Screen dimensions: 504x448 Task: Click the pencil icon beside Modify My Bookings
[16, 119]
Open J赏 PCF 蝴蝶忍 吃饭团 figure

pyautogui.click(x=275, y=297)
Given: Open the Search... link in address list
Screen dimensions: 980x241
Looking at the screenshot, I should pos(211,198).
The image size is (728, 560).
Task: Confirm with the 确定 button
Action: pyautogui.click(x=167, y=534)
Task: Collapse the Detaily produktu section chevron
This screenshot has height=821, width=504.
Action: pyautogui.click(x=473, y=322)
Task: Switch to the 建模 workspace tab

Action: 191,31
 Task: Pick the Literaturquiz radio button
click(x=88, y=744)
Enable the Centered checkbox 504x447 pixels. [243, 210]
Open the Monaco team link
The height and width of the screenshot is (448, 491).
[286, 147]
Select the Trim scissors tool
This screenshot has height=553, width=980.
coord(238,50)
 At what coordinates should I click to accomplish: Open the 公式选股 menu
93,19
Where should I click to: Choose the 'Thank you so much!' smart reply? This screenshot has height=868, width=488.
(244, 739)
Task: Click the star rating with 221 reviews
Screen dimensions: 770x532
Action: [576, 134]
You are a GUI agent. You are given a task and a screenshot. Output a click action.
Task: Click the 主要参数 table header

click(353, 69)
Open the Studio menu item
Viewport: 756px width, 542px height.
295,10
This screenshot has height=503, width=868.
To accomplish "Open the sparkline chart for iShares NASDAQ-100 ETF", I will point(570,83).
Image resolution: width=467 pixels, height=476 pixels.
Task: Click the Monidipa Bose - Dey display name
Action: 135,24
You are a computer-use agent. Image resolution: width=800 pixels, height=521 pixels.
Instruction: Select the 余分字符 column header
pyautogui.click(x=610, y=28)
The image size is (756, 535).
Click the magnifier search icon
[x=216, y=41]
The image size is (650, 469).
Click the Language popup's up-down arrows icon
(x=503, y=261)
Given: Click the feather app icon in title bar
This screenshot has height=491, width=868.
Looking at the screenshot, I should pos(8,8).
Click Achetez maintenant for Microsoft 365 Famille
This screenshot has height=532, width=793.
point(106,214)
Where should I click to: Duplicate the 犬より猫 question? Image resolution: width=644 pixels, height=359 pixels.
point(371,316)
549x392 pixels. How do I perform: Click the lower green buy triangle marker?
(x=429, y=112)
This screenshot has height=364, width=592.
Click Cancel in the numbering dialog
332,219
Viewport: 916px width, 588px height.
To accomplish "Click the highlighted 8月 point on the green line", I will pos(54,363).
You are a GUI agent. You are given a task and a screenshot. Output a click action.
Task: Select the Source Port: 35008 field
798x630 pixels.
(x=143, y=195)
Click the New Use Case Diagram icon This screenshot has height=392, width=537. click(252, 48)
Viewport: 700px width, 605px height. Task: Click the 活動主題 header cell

━━━

WHAT NEEDS TO BE DONE >> Could every record be printed again exactly as it reads?

WRITTEN RESPONSE >>
Screen dimensions: 504x448 Task: Click the pencil icon beside Modify My Bookings
[16, 119]
Open J赏 PCF 蝴蝶忍 吃饭团 figure

pyautogui.click(x=275, y=297)
Given: Open the Search... link in address list
Screen dimensions: 980x241
Looking at the screenshot, I should pos(211,198).
The image size is (728, 560).
Task: Confirm with the 确定 button
Action: pyautogui.click(x=167, y=534)
Task: Collapse the Detaily produktu section chevron
This screenshot has height=821, width=504.
Action: pyautogui.click(x=473, y=322)
Task: Switch to the 建模 workspace tab

Action: 191,31
 Task: Pick the Literaturquiz radio button
click(x=88, y=744)
Enable the Centered checkbox 504x447 pixels. [243, 210]
Open the Monaco team link
The height and width of the screenshot is (448, 491).
[286, 147]
Select the Trim scissors tool
This screenshot has height=553, width=980.
coord(238,50)
 At what coordinates should I click to accomplish: Open the 公式选股 menu
93,19
Where should I click to: Choose the 'Thank you so much!' smart reply? This screenshot has height=868, width=488.
(244, 739)
Task: Click the star rating with 221 reviews
Screen dimensions: 770x532
Action: [576, 134]
You are a GUI agent. You are given a task and a screenshot. Output a click action.
Task: Click the 主要参数 table header

click(353, 69)
Open the Studio menu item
Viewport: 756px width, 542px height.
295,10
This screenshot has height=503, width=868.
To accomplish "Open the sparkline chart for iShares NASDAQ-100 ETF", I will point(570,83).
Image resolution: width=467 pixels, height=476 pixels.
Task: Click the Monidipa Bose - Dey display name
Action: 135,24
You are a computer-use agent. Image resolution: width=800 pixels, height=521 pixels.
Instruction: Select the 余分字符 column header
pyautogui.click(x=610, y=28)
The image size is (756, 535).
Click the magnifier search icon
[x=216, y=41]
The image size is (650, 469).
Click the Language popup's up-down arrows icon
(x=503, y=261)
Given: Click the feather app icon in title bar
This screenshot has height=491, width=868.
Looking at the screenshot, I should pos(8,8).
Click Achetez maintenant for Microsoft 365 Famille
This screenshot has height=532, width=793.
point(106,214)
Where should I click to: Duplicate the 犬より猫 question? Image resolution: width=644 pixels, height=359 pixels.
point(371,316)
549x392 pixels. How do I perform: Click the lower green buy triangle marker?
(x=429, y=112)
This screenshot has height=364, width=592.
Click Cancel in the numbering dialog
332,219
Viewport: 916px width, 588px height.
To accomplish "Click the highlighted 8月 point on the green line", I will pos(54,363).
You are a GUI agent. You are given a task and a screenshot. Output a click action.
Task: Select the Source Port: 35008 field
798x630 pixels.
(x=143, y=195)
Click the New Use Case Diagram icon This screenshot has height=392, width=537. click(252, 48)
Viewport: 700px width, 605px height. Task: Click the 活動主題 header cell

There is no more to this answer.